:: INFORMATION ::

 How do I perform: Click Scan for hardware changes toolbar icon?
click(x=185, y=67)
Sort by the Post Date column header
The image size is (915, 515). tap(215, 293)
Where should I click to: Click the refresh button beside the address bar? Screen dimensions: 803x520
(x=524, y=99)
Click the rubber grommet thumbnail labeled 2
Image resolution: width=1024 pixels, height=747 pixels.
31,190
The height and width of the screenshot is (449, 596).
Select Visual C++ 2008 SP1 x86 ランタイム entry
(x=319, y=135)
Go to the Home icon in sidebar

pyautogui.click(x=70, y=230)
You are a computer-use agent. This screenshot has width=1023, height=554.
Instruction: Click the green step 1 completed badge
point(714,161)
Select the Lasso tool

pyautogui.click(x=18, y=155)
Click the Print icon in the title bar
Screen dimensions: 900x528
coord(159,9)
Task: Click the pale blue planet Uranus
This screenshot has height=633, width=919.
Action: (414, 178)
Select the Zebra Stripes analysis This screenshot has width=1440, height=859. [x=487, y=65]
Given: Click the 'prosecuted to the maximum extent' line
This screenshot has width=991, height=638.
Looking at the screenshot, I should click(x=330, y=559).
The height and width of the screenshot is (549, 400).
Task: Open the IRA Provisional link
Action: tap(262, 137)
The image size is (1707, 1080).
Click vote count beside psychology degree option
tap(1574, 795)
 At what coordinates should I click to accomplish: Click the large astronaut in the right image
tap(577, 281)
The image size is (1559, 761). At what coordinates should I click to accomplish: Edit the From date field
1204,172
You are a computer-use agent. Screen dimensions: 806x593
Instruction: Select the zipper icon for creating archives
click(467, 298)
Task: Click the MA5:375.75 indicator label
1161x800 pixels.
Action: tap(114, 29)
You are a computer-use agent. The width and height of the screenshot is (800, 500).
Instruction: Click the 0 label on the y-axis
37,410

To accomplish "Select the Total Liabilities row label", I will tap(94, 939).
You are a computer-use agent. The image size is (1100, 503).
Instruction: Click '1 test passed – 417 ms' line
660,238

:::

ACTIVITY
In the answer, please give only the lines from the line containing "1161x800 pixels." through the final line of the data, copied exactly.

EXERCISE RESULT
1161x800 pixels.
Action: tap(114, 29)
You are a computer-use agent. The width and height of the screenshot is (800, 500).
Instruction: Click the 0 label on the y-axis
37,410

To accomplish "Select the Total Liabilities row label", I will tap(94, 939).
You are a computer-use agent. The image size is (1100, 503).
Instruction: Click '1 test passed – 417 ms' line
660,238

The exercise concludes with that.